The Breakdown Bar Chart – a little bit more (in certain circumstances) than you’re average Bar Chart
The Bar Chart; the ‘Mr Consistent’ of the chart world, you might add a line or two over the top or a few symbol sets here and there, perhaps a little stacking but on the whole; the bars like those of a prison cell never change. That’s not to do the plain ol’ Bar Chart down; along with the Line Chart it’s one of the pillars of data visualization and even in it’s most basic form it can be peerless in the display of data…but can we squeeze any more functionality from it’s stoic constrains? – of course we can!
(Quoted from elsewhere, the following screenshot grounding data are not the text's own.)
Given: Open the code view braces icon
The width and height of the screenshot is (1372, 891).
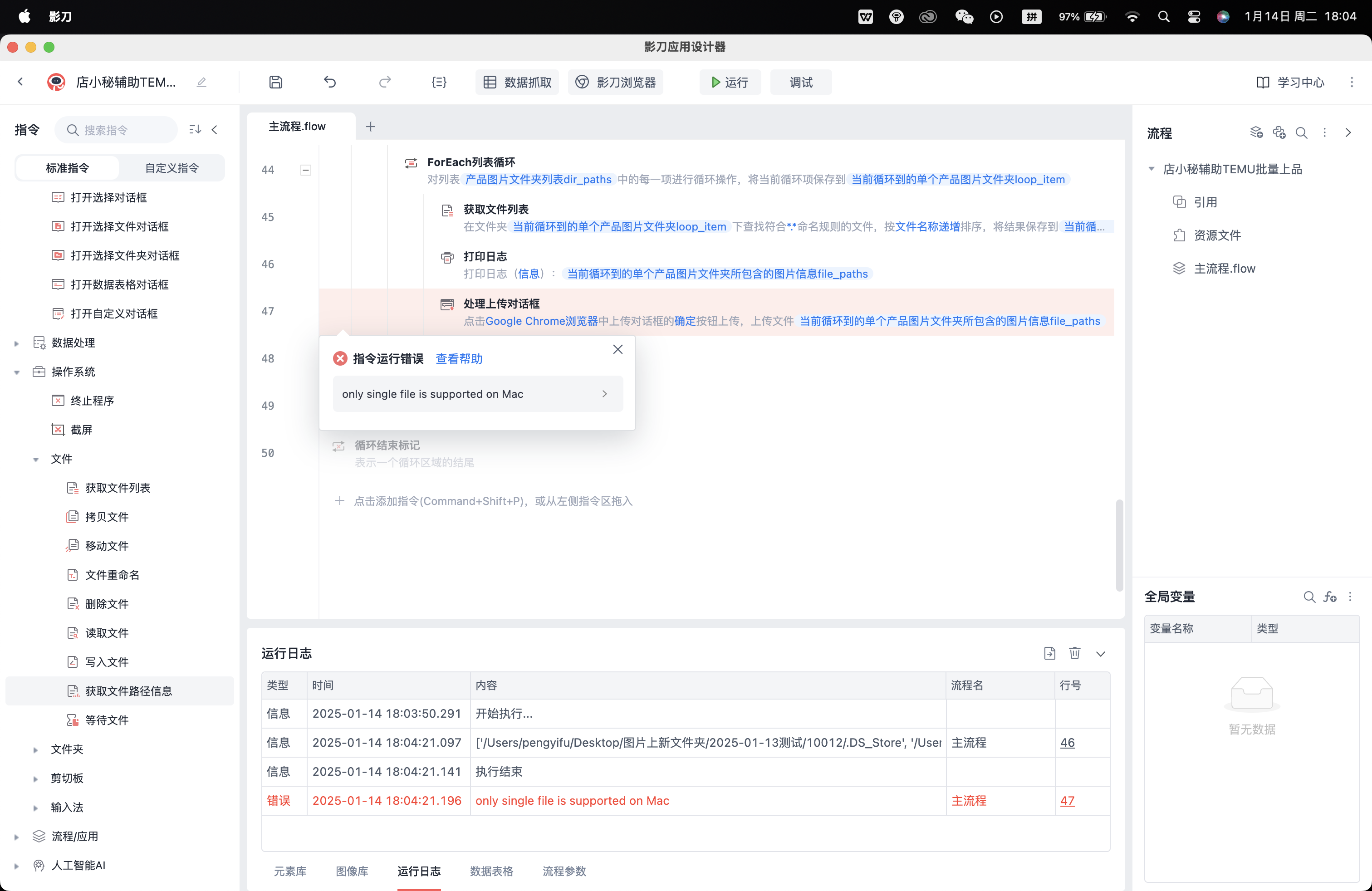Looking at the screenshot, I should pos(439,83).
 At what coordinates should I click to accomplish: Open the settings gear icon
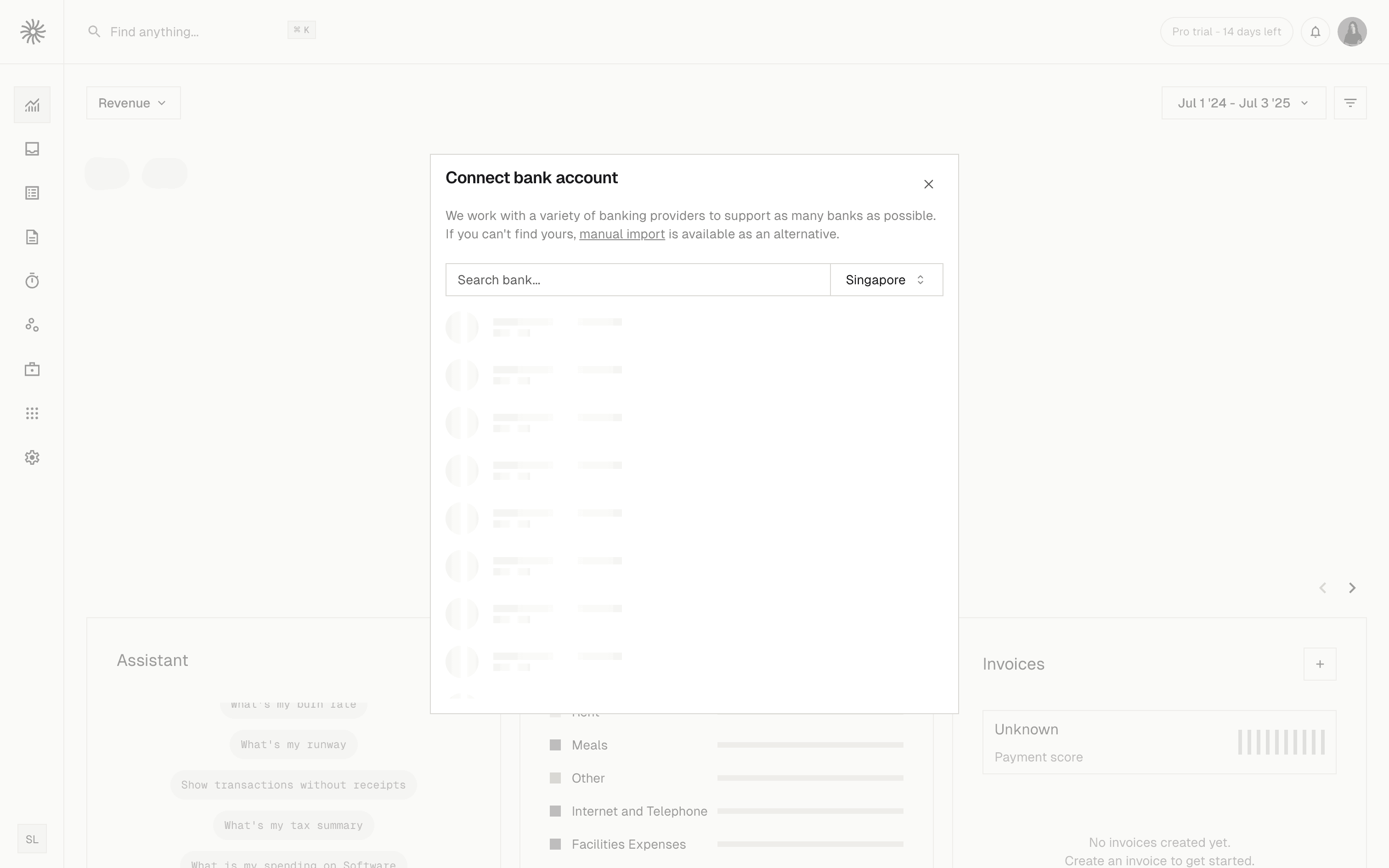coord(32,457)
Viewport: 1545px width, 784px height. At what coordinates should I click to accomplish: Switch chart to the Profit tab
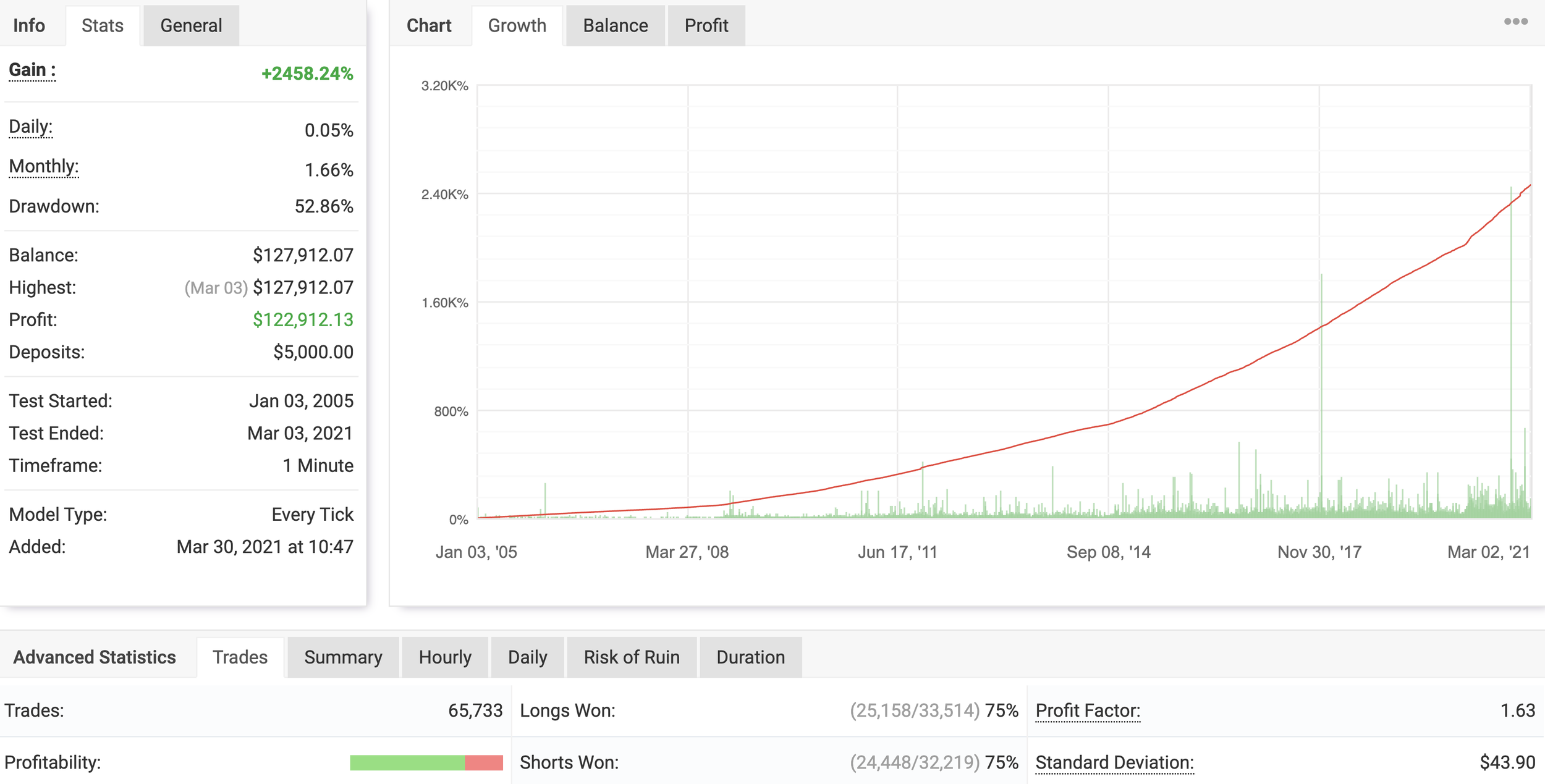point(706,25)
After creating the Watermark Bar Chart for my previous post (http://qvdesign.wordpress.com/2012/08/09/qlikview-watermark-bar-charts-a-bit-like-bullet-charts-but-not-quite/) I started to think about what other amendments could be made to the Bar Chart to make it even better (in certain circumstances when the data & requirement suits) and I came across the following chart via the ‘Technology’ feed within my FlipBoard iPhone App:
Not exactly The Great Leap Forward in chart evolution but none the less I like it, the chart pushes things a little further than say simply stacking as it allows you to see how 2 dimensions contribute to the Total (Product Group split along the X-axis and Sales Group as the internal stack in this case). We see what the Sales Group breakdown for the separate Product Groups is compared to the overall (the Total bar) which is also something that isn’t made easy using currently available methods.
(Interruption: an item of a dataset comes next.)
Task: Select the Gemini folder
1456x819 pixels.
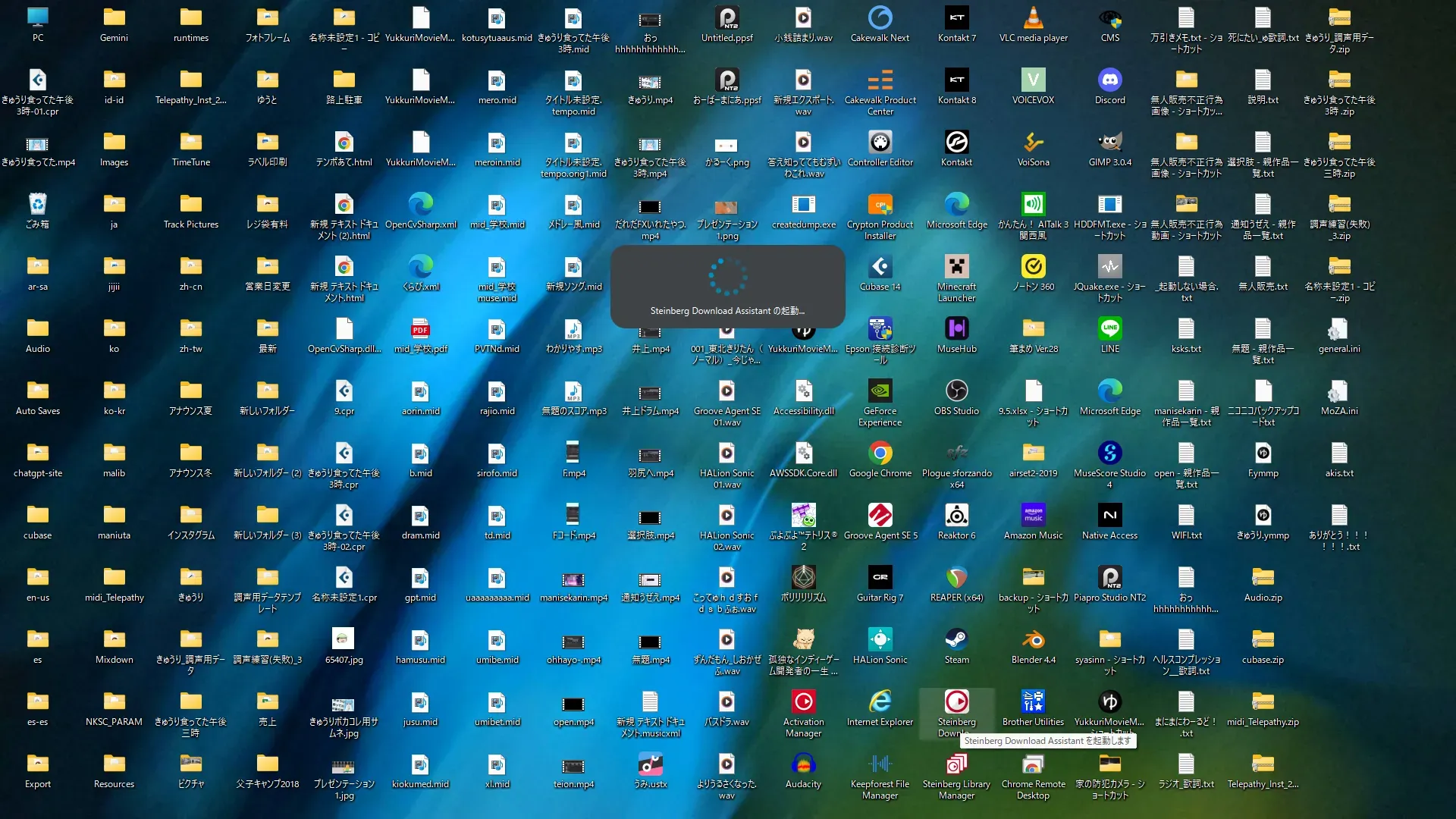Action: 114,18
Whilst this is a chart that’s possible to create in Qlikview currently (there’s a ‘How to’ and .qvw below) it is similar to my previous post in that it’s creation is too bespoke and complex for general deployment – however I see it as something that could be implemented by Qliktech to make it simple to deploy. Again; here’s hoping for Qlikview.next.
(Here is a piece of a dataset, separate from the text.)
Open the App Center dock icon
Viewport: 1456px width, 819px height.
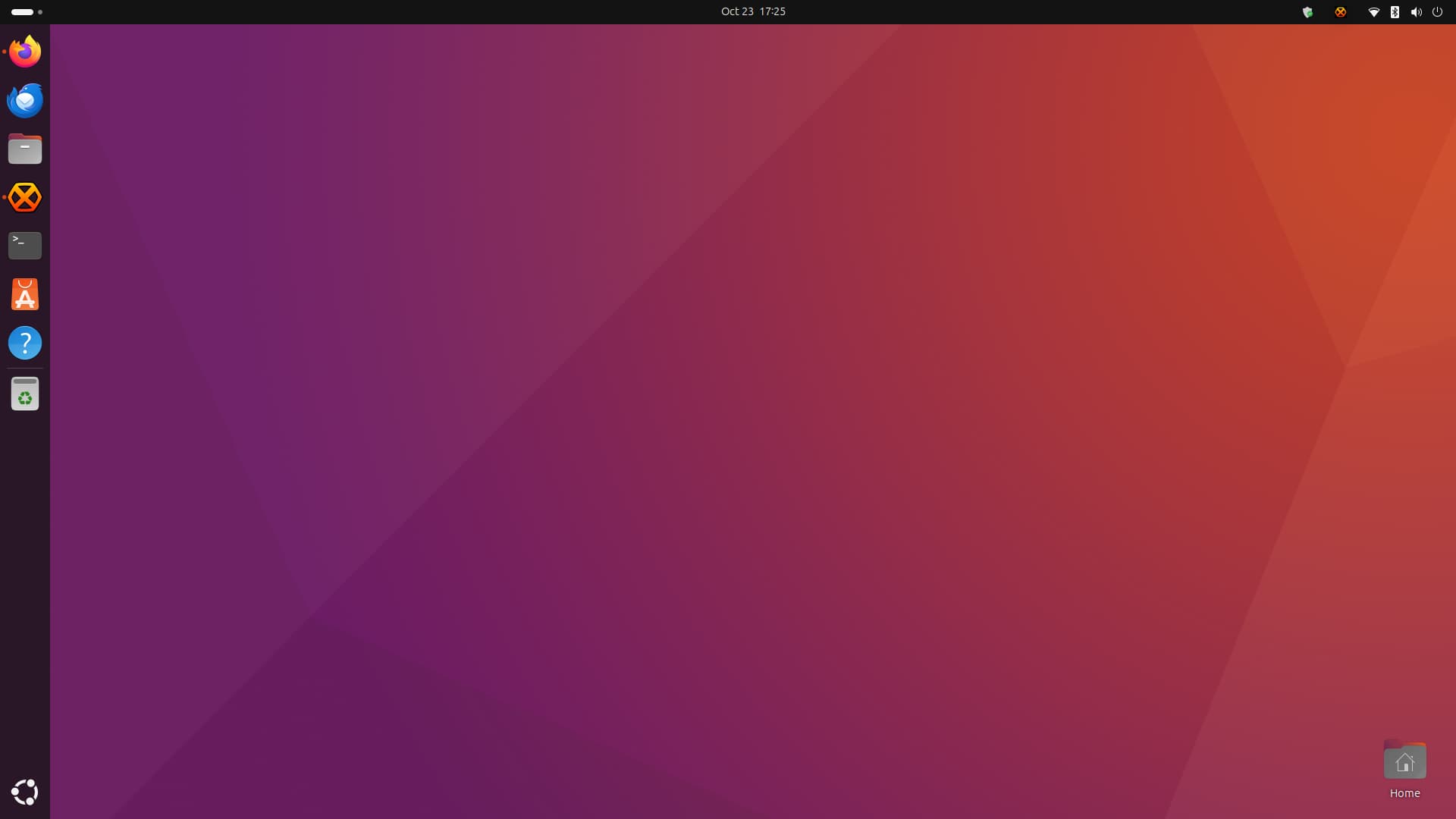(25, 294)
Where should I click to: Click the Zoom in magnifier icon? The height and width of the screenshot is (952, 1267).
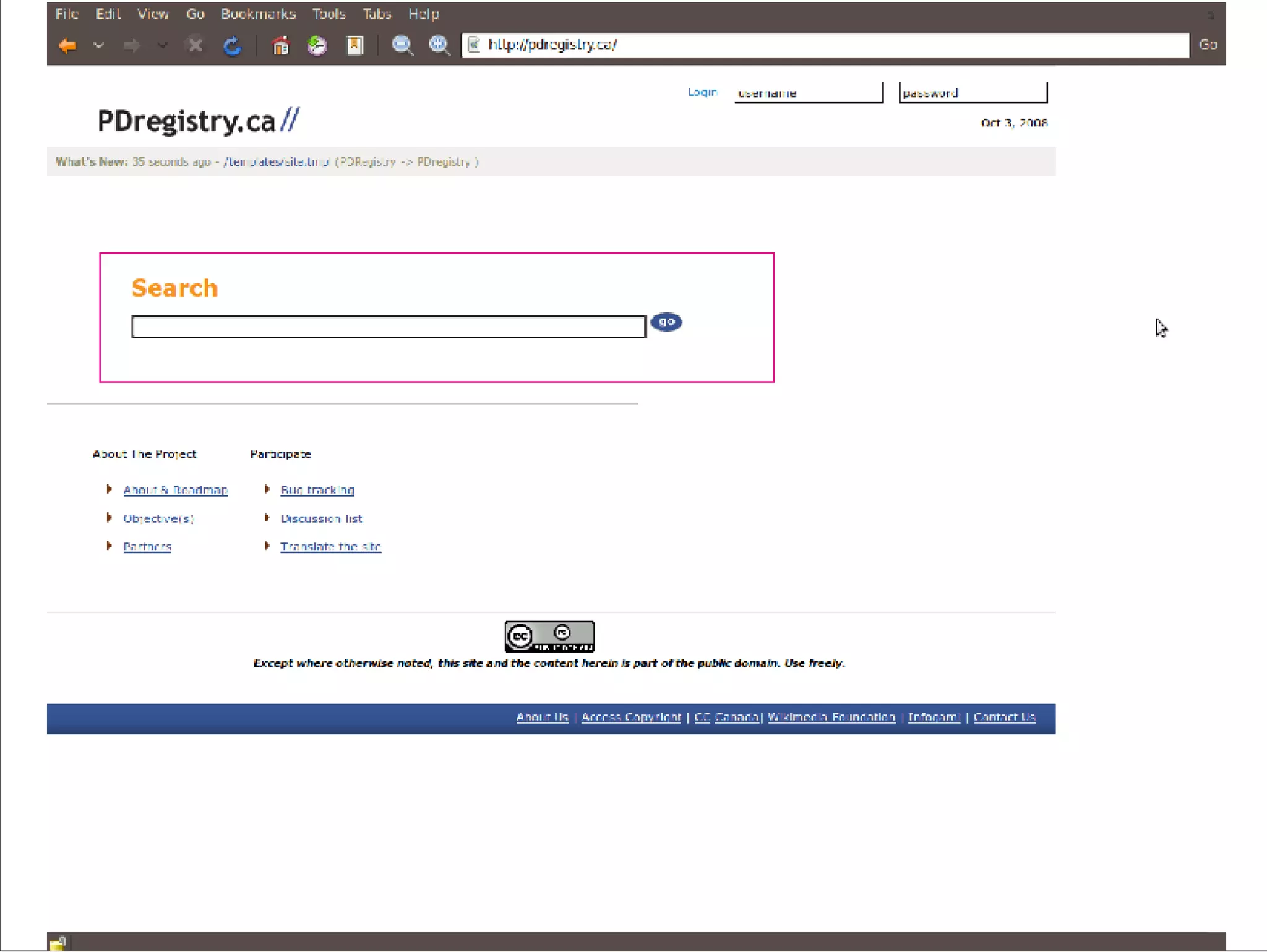pyautogui.click(x=439, y=45)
So how’s the chart created?
As always you can download a demo .qvw here: https://docs.google.com/open?id=0BxloTMUod74tcVBzMjRWSEhKbjA
To start with here; surprise, surprise; we’re using a Bar Chart as a foundation here (it gets more complicated). There’s a single calculated dimensional value created by my old favorite valuelist():
=ValueList(‘Pickles’,'Meat Products’,'Regional Produce’,'Total’)
These are the individual values the .qvw has in it’s Product Group field, obviously if you had a lot of unique values this method would be a little time consuming – you could instead incorporate a concat() statement to assist you although you’ll need chr() and a variable or two to make it work.
Next it’s on to the Expressions of which we have 5…which is a number determined by the number of unique values in our second ‘dimension’ in this case 3 values in Sales Group (A ‘Previous’ and a Datapoint expression makes 5).
The first expression called ‘Previous’ generates the transparent bar that creates the off-set and is calculated as follows:
=if(ValueList(‘Pickles’,'Meat Products’,'Regional Produce’,'Total’)=’Pickles’,null(), if(ValueList(‘Pickles’,'Meat Products’,'Regional Produce’,'Total’)=’Regional Produce’,sum(if(Product_Group=’Pickles’,Volume)), if(ValueList(‘Pickles’,'Meat Products’,'Regional Produce’,'Total’)=’Meat Products’,sum(if(Product_Group<>’Meat Products’,Volume)), null())))
So here we have if the dimension = ‘Pickles’ this value should be null() as Pickles are the first dimension in our breakdown if it’s ‘Region Products’ the value should be equal to the volume of Pickles as it’s the second value in the dimension and so on to the end of the dimension.
Now it’s a case of building the stacks from there and again each expression has to be bespoke to the dataset which makes this a very laborious chart to deploy.
Finally we add a Datapoint expression to display the subtotal for each Product Group value.
The end result is fully reactive to selections despite the chart’s heavy amount of customization.
So here we have another plea to Qliktech for a simple piece of functionality to be added into Qlikview.next – it’s not going to set the world alight but it all helps push the functionality that Qlikview can deliver and gives us another tool in the Qlikview Toolbox.
I don’t think this chart is perfect as for instance it can make comparing segments from each ‘floating’ bar harder than it might but then again with most other chart types the breakdown wouldn’t be shown in the first place so I think it’s one to have in the Qlikview armory.
As always; I hope you can put this to use or it helps you deliver something similar.